Task requirements: With the pictures omitted, set down exactly the lines from the one that contains "You are a computer-use" through the last line of the data.

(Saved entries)
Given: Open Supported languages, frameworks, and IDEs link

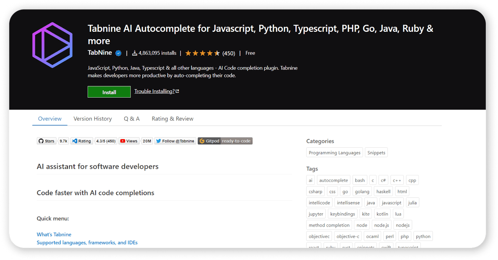Looking at the screenshot, I should [87, 242].
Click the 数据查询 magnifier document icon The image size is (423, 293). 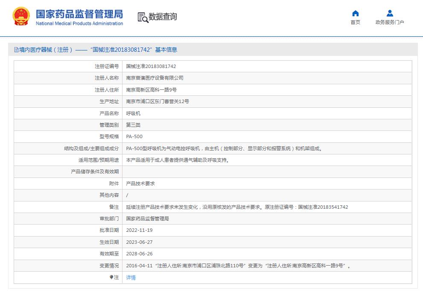tap(141, 17)
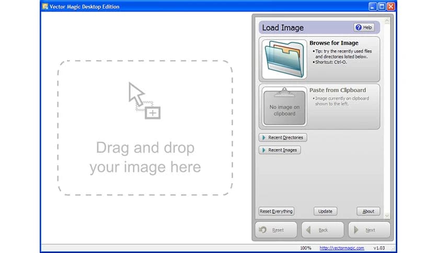
Task: Click the Browse for Image folder icon
Action: [x=284, y=59]
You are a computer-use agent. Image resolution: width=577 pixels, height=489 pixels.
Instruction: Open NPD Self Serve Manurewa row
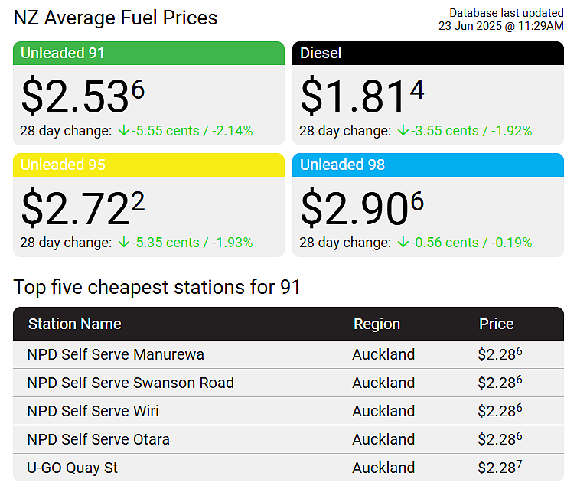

Written reply:
You are a computer-use agent. Image resolution: width=577 pixels, height=489 pixels.
Instruction: Open NPD Self Serve Manurewa row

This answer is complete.